Mine is the sunlight, mine is the morning
Born of the One light, Eden saw play
Praise with elation, praise every morning
God's recreation of the new day

As Sung by Cat Stevens
Lyrics by Eleanor Farjeon

Click on pictures for a larger view.

Zone 10 ~ s.e. FL

Sunday, October 18, 2009

What's blooming on our first 'cold' day.

Good morning. It is our first cold morning of the season. It was 53 and felt like it was 46 when we got up around 5:45 and right now around 10:15 it is 56 and feels like it is 49 and really windy out. I am bummed because I don't get to play outside today having a ratchy throat and runny nose. I did go out to take some pictures though with a jacket and hat on. The sun is shining and it really is beautiful flannel shirt weather. DH is doing some patio work out back.

I've got garlic/herb bread making in the bread machine and plan to make a nice garlic/vegetable/smoked sausage soup later, heavy on the garlic which is a great natural antibiotic.

Have a lovely Sunday.

The first three pictures are of unknowns.

This is spiderwort, one of my favorites.

This next one is South African Foxglove.
This is grown from seeds from another FL gardener.
She just sent me some seeds for the lavender colored ones. ;-)

These are periwinkles.

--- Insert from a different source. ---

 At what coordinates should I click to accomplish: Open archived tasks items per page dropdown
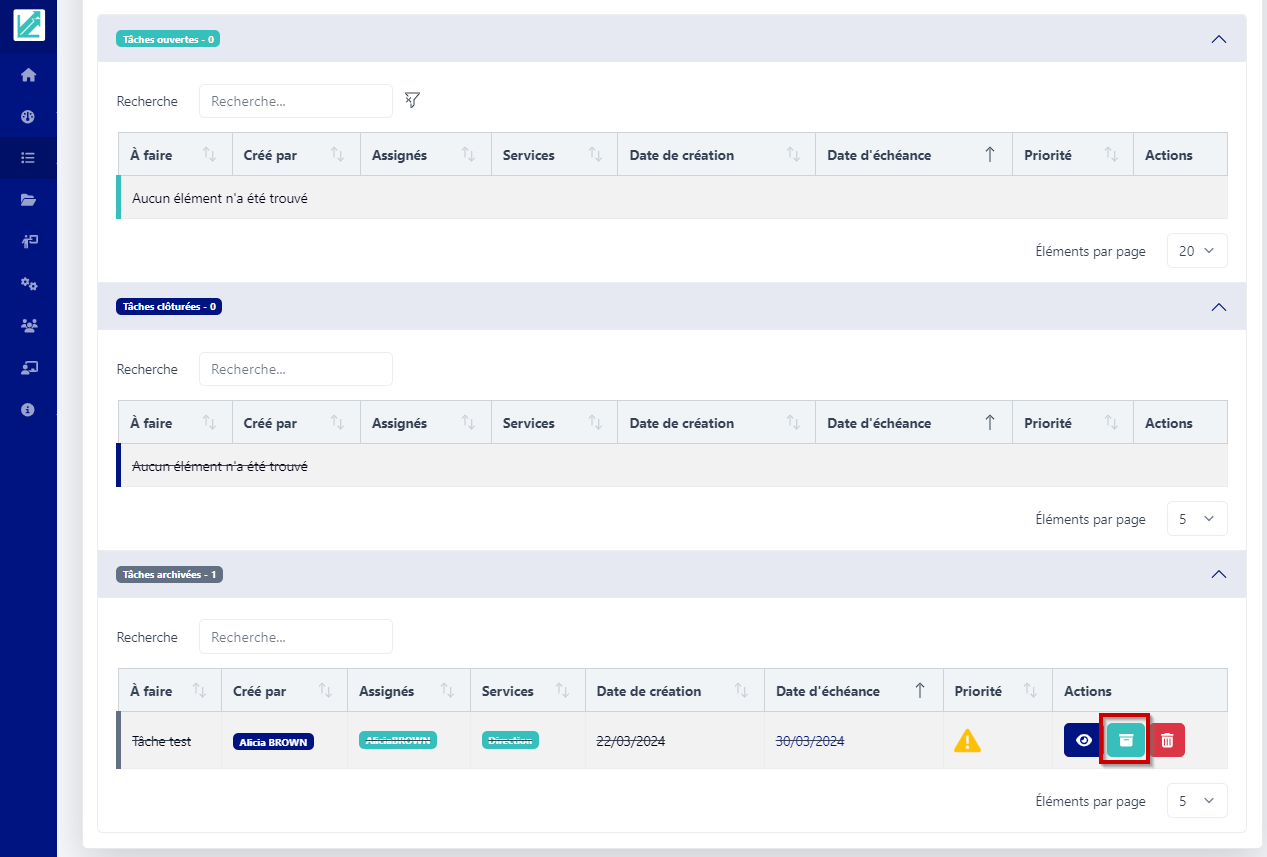click(x=1196, y=801)
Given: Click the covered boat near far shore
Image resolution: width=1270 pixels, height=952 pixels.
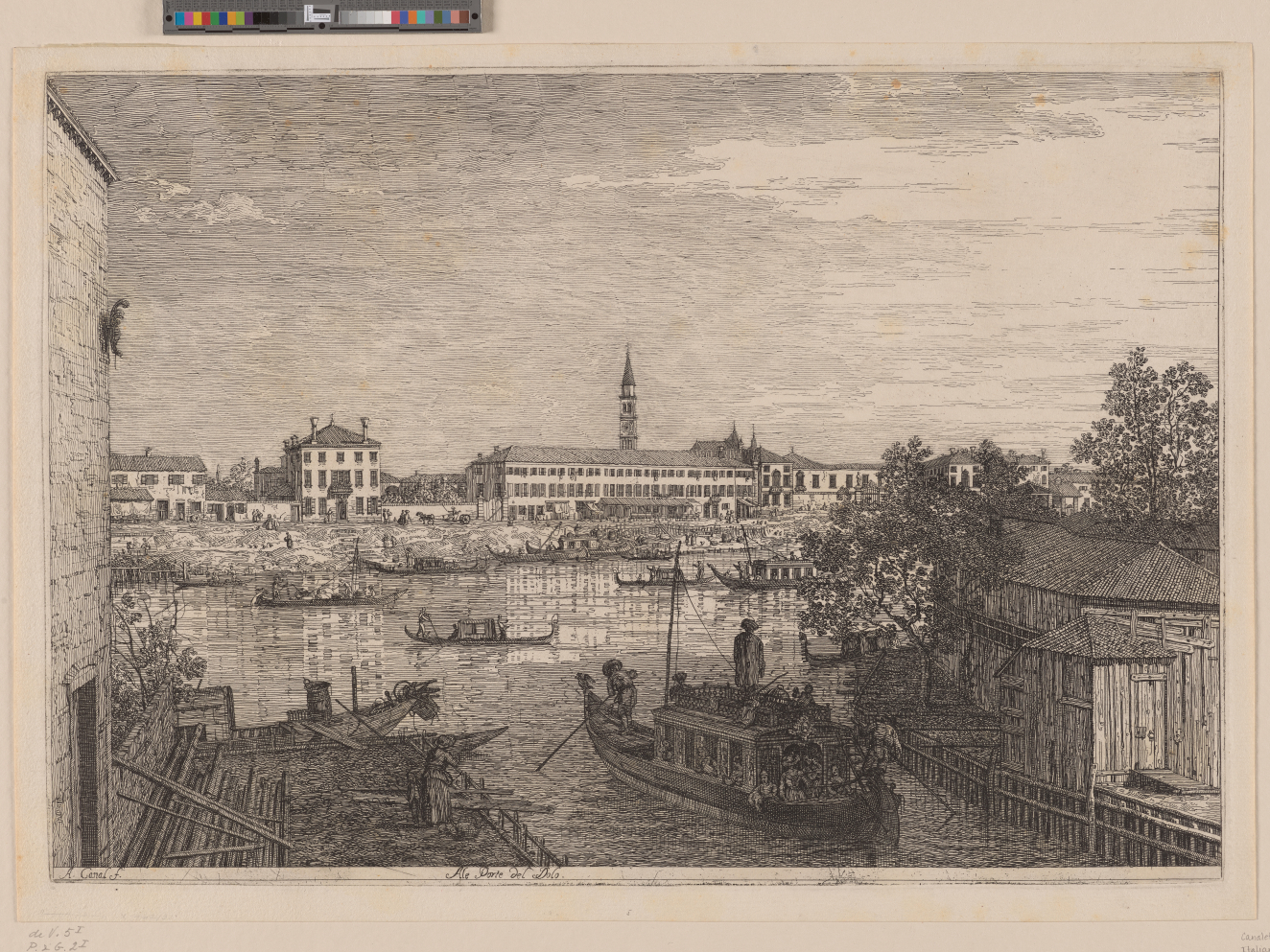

I also have pink ones.

Passion flower

Morning glories

The wonderful yellow color is fading out of this nice little rose called 'Golden Sun'.

This beauty is Don Juan.

These are clerodendrum, I call them bleeding hearts.

These next two pictures are of 4 o'clocks.

Zone 10 ~ s.e. FL

Saturday, October 17, 2009

Fall Bloomers

Good morning. Here it is another weekend already. It is 'supposed' to go down into the 50's tonight and we are so looking forward to that.

I started feeling a sore throat yesterday afternoon while at work, and am a bit congested this morning and feel like ... I'm working again today, so will take my herbs and vitamins and use some essential oils and drink lots of water.

Here are some beauties that are blooming here. I know a lot of your gardens are closed down or are winding down for the winter. This is the time of year that ours do well.

Have a great weekend Whatever your plans are.



Philipine Violet

I love growing this. The color is wonderful and the plant self-seeds so that I have babies to move around to different areas.

Dwarf Poinciana is in the next two pictures. It gets great seed pods. I grew this from seed last year I believe and this one is in a pot. I have another one in the main garden.

A flower's appeal is in its contradictions -
so delicate in form yet strong in fragrance,
so small in size yet big in beauty,
so short in life yet long on effect.